Horizontal vs. vertical scaling

When we talk about scaling a server, we often refer to two things:

  1. Scaling up (vertical scaling)
  2. Scaling horizontally

Scaling up means adding more compute resources to your server. If your server had 16 GM RAM, scaling up by 16 GB would increase it to 32 GB.

Scaling horizontally means adding more servers to your environment. If you initially worked with 16 GB RAM servers and would like to get to 64, you could add three more 16 GB servers.

Which to choose and when?

Vertical scaling

Choose vertical scaling if your load increases or is expected to increase by a fixed/fairly-constant amount.
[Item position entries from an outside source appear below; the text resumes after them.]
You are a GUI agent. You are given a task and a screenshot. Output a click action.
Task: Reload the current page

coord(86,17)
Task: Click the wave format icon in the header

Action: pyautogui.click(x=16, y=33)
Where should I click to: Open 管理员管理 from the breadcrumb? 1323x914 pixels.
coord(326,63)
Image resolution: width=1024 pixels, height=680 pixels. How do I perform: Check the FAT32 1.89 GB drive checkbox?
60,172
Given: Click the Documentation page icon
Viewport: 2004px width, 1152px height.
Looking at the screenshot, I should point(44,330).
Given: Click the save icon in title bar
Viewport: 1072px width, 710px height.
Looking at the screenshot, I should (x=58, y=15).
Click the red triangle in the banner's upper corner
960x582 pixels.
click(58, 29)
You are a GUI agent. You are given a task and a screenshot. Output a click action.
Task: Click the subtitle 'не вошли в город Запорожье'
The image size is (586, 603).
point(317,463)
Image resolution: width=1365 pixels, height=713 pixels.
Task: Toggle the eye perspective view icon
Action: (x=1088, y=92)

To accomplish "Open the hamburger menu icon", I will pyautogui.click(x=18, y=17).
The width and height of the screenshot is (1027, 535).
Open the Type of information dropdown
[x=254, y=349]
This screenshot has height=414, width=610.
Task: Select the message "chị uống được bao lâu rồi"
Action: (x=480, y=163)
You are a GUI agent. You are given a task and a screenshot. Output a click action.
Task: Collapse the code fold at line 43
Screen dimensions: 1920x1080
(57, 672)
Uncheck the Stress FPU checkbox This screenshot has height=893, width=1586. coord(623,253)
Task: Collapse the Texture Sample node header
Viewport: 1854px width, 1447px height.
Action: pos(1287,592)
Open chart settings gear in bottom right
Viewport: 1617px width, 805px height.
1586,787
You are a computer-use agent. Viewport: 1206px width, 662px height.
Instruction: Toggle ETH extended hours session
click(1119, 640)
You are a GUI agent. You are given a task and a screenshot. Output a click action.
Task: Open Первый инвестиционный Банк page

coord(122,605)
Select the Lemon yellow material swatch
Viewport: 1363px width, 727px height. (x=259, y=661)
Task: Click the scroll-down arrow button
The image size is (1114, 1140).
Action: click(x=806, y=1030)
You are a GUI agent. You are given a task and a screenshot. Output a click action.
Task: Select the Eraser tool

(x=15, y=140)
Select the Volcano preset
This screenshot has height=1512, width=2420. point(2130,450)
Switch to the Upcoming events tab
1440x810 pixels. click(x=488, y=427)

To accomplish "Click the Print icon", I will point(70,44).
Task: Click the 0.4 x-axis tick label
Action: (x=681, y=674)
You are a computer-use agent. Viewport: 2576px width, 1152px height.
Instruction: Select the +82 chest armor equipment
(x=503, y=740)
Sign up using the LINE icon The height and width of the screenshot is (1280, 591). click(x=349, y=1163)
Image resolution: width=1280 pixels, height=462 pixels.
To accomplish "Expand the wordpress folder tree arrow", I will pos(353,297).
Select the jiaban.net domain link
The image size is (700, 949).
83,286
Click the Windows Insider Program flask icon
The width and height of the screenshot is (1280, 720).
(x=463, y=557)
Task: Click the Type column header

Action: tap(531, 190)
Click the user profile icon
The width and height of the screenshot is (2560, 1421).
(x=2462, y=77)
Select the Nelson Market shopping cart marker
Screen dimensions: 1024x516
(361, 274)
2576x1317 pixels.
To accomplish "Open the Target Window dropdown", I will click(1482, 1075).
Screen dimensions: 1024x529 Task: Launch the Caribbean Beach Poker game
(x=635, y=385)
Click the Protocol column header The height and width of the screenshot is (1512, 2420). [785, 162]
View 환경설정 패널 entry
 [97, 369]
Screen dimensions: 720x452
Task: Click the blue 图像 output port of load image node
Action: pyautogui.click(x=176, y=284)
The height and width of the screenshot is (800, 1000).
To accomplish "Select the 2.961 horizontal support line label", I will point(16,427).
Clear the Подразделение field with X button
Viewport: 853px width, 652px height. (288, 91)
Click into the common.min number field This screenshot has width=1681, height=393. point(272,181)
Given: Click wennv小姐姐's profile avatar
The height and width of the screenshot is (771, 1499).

Due to limitations on hardware upgrades, there are limits to how much computing power can be added to one machine. So, vertical scaling isn’t always possible – that’s where horizontal comes in.

Horizontal scaling

Horizontal scaling offers you the opportunity to add unlimited power to your server stack if resources are unlimited. Use horizontal scaling if your app needs more uptime guarantee or the load it receives exponentially increases or is expected to increase.

Not handling scaling yourself

If you don’t want to handle scaling, your best option is a serverless function.

Serverless functions abstract scaling so that you can only focus on your app. The best feature of serverless functions is that you only pay for what you use.